● Aim
Give the items in the stretch from the line containing "Disable the aura-pvc-2" through the line containing "Action: click(146, 236)" as a two-column CSV with the columns instruction and response, one row per item. Put each value in a single quoted field, with line breaks replaced by spaces.

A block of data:
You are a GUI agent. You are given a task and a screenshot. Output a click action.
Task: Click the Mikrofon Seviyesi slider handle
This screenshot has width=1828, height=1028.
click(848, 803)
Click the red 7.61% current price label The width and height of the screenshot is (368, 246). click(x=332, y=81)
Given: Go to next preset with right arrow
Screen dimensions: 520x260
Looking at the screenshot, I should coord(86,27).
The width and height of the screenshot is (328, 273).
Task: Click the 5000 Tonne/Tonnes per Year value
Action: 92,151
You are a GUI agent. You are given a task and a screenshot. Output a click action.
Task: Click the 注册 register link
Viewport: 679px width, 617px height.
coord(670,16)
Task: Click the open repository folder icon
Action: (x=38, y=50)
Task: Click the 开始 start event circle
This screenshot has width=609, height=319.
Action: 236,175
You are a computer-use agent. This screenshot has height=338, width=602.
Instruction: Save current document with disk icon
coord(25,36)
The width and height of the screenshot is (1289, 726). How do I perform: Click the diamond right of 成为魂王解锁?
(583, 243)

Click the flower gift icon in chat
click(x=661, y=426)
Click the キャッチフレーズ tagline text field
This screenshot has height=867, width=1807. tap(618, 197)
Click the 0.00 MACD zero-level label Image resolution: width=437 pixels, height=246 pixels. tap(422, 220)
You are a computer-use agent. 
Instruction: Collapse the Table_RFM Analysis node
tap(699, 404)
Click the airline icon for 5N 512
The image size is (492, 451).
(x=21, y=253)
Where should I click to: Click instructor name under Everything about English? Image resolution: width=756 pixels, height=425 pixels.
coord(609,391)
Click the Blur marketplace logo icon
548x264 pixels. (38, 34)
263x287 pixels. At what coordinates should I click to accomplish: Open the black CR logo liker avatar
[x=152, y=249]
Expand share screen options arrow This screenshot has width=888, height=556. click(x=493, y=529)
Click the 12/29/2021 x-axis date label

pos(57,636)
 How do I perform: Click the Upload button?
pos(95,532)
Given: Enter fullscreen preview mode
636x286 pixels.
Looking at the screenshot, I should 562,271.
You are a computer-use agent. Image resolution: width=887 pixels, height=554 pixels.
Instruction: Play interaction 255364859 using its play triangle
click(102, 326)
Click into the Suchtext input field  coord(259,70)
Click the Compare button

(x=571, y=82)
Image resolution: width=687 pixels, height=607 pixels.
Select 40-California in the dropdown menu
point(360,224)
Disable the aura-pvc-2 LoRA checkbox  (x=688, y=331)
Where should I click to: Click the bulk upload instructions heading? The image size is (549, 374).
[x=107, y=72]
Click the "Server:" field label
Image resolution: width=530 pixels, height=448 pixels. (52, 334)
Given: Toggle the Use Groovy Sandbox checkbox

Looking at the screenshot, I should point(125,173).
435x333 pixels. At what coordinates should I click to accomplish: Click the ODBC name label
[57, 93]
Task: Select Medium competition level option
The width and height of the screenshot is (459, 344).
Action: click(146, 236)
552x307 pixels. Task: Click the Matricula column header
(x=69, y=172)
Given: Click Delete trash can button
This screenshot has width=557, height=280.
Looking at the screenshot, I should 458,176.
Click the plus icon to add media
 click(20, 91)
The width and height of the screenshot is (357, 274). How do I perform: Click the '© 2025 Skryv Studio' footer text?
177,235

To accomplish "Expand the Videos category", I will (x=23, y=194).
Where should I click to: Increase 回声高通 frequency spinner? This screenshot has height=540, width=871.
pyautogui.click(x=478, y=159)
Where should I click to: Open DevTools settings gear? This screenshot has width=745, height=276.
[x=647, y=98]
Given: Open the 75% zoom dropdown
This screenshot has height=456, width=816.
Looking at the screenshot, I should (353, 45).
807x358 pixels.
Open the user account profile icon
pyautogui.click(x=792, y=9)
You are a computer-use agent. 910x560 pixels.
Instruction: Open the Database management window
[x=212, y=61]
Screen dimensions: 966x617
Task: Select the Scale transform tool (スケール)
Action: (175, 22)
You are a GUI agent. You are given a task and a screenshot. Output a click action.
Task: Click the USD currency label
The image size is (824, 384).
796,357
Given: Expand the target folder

● Task solution
instruction,response
"Disable the aura-pvc-2 LoRA checkbox","(x=688, y=331)"
"Where should I click to: Click the bulk upload instructions heading? The image size is (549, 374).","[x=107, y=72]"
"Click the ""Server:"" field label","Image resolution: width=530 pixels, height=448 pixels. (52, 334)"
"Given: Toggle the Use Groovy Sandbox checkbox","Looking at the screenshot, I should point(125,173)."
"435x333 pixels. At what coordinates should I click to accomplish: Click the ODBC name label","[57, 93]"
"Task: Select Medium competition level option The width and height of the screenshot is (459, 344).","Action: click(146, 236)"